The Beginning
Revelation is at once the most disturbing, comforting, challenging, upsetting and contemplative book in the Bible. It stands, an open door, at the end of the 66 books of the Bible, as if opening up to a world we don't know yet in full.
So many approaches to it; so many have tried to decipher its meaning, and I've followed some of these efforts with much keenness. Too much, sometimes I feel, so much so that this time, I just thought of letting the images seep in graphically, without much thought as to what they exactly mean.
Which brings us back to the original intention of TMsquared. It was always meant to be a journey in which we'd allow the Bible to surround and penetrate us as a whole, rather than bits and pieces of it, to which we're so accustomed to subjecting the study of Scripture.
I suppose, in a way, that Revelation is meant to be less a book of exact prophecy, than one of graphic inspiration. In a sense, it signifies the future, in that it is mysterious, just as the future is mysterious. There are many unknowns, but we do know God and we do know his Christ. There are many dangers we do not yet foresee, but we do know the Father of Evil.
It's kind of like Star Wars, come to think of it; you can enjoy it on the surface, or dive deeper into hidden meanings -- either way the message gets across. That's the wonder of these multi-faceted works ;) As I read through the 22 final chapters of the all-time bestseller, these were some of my thoughts...
God is making all things new.
"In the beginning, God created the heavens and the earth."

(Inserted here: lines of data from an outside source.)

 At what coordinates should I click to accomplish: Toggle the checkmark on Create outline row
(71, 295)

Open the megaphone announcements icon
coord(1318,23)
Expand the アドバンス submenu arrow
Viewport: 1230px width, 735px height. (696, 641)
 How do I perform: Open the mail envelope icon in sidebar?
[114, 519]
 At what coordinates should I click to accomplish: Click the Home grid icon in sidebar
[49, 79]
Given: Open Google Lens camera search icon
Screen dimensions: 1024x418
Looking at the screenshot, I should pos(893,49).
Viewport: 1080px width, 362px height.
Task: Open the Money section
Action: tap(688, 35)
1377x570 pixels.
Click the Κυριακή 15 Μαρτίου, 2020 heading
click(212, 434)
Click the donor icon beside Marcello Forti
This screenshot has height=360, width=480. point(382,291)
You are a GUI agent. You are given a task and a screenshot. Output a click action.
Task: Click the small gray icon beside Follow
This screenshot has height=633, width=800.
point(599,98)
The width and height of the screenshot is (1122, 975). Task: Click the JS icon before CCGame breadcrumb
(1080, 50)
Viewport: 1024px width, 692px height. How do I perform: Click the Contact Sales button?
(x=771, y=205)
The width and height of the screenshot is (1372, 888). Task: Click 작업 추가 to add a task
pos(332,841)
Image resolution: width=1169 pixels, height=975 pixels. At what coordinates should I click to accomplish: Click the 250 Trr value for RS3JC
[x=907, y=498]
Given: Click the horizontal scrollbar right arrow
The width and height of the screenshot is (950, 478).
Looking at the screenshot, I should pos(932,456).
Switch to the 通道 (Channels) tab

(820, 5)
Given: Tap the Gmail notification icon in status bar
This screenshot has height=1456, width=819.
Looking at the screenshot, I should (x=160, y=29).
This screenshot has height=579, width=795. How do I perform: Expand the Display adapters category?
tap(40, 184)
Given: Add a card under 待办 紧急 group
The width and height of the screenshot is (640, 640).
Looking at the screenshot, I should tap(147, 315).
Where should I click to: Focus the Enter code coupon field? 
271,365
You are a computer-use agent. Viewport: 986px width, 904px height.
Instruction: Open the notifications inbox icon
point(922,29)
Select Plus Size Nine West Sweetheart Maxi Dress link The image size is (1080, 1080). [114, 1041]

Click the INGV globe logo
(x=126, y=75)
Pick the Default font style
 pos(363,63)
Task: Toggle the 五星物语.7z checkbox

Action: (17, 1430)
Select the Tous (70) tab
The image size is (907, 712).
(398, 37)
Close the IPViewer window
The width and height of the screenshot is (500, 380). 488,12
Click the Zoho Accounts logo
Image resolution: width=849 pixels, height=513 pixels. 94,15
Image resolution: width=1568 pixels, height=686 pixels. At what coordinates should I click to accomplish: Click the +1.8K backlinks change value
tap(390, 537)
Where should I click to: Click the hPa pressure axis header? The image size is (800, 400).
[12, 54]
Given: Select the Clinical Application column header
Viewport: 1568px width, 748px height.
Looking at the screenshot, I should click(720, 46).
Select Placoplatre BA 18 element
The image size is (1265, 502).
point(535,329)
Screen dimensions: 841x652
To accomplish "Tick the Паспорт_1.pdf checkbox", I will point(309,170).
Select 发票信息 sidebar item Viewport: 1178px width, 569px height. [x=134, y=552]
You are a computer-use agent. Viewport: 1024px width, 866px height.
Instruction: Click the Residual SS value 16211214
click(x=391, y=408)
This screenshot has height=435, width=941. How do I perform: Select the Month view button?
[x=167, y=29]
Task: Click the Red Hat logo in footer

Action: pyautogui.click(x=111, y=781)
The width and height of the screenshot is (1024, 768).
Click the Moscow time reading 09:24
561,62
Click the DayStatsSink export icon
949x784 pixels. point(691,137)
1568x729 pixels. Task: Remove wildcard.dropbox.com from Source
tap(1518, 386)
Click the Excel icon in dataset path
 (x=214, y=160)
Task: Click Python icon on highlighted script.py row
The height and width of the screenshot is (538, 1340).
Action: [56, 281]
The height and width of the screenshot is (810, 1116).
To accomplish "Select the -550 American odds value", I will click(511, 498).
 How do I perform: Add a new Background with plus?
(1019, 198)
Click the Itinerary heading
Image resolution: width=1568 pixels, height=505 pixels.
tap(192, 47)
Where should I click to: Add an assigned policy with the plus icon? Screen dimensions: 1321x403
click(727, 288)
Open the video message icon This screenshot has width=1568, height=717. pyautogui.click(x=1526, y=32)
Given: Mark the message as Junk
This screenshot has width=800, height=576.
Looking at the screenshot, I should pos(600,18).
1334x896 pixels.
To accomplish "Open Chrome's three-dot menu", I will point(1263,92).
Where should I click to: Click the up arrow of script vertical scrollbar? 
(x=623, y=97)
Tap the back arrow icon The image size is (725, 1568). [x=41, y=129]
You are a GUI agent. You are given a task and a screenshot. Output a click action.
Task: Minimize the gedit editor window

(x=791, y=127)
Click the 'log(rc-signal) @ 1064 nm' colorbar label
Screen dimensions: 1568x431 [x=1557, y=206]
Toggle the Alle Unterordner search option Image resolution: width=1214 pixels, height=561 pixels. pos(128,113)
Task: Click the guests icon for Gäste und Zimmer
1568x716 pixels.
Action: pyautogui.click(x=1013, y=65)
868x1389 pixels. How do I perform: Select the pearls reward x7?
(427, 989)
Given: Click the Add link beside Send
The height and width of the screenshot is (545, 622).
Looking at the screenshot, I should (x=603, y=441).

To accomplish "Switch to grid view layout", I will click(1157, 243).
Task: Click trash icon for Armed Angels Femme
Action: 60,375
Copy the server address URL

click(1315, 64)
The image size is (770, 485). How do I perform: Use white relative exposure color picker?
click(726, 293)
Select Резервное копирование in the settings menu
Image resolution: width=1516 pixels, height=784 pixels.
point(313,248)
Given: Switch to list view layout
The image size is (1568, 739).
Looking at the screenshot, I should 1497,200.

But then of course, as we all know, man screwed it up with his choices generation after generation. So God sets about to redeem righteousness and restore the Creation. In revelation, it gets pushed a notch higher, in an amazing vision that depicts the new Creation as far surpassing the old.
T.S. Eliot wrote, in his poem East Coker, "In my beginning is my end." These words opened the poem. However, it all ended with the complete inversion of that phrase; "In my end is my beginning." The poem is indeed quite a microcosm of the human journey, the Biblical journey, from death to life.
All the words I write here can't match the stirring, blazing pictures captured by John in the last chapters of his Revelation. So in as few words as I can muster, I'd say the Bible ends with a promise that there will be a New Creation, and even more so, that the New Creation is NOW.
One could write it like this: "In the end, God began again." Revelation opens up into the world where there is no end, where all ends are merely beginnings of newer, deeper, wider, greater adventures. It's not just about heaven, not just about what happens at the end of the world. In fact, the world is ending everyday, and beginning everyday as well. Revelation tries to capture that, I think.
So here I am -- here we are -- left with a strange challenge; will we dare leave behind the so-called 'end' for a new beginning? Where the written Word ends, the living Word can begin. When messages of prophecy and assurance end, doubt, fear and uncertainty can begin. Do we dare? The promise is sealed, but still...
Yet, how can we live any other way, than to know that in all beginnings, there will be endings, and in all endings, there will be beginnings? (This is NOT related to David's theory of infinite tangents!) A world that's always fresh, always new, bright each day, bright even when it's dark, because the Light is there. Maybe that's heaven, or one man's opinion anyway.
Standing on this edge, not quite too sure what to do next, what to make of it all, I thank God for this great 172 day journey (including the 'prologue' and 'epilogue'!) that Soo Tian has so kindly shared with me, subjecting himself to certain pains and pressures. I only hope, my friend, that you have found this equally satisfying. Or equally unsatisfying, depending on how you see it ;)
But we all know that God works in strange, mysterious ways, and it's no use guessing what he'll do next, though I'm certain whatever adventures we jump into next, will be even more overwhelming than this. They will call for greater risks to be taken, pose greater difficulties, yield greater rewards, lead us further, deeper, higher.
Right now, I can think of little else apart from the six letters that await me tomorrow: d'NA and STM. And the three letters that sum up the past 11 years, begin to fade into yesterday: SPM. Considering the amazing things that have happened this year, the ups and downs, smiles, frowns and stoic looks... I know the next nine days will be nothing short of incredible!
So I lay down my pen... OK, admittedly, that's a nice way to put it, but technically it would be untrue. So I rest my fingers, and hereby end my entries on this blog. Now I await him who has dubbed himself my "sparring partner."
Amen.


1 Comments:
"A world that's always fresh, always new, bright each day, bright even when it's dark, because the Light is there."
Like the Undying Lands in the Silmarillion, during the Light of the Two Trees, before they were sullied.=)
You have a soft-copy compilation? Can you email it to me or something?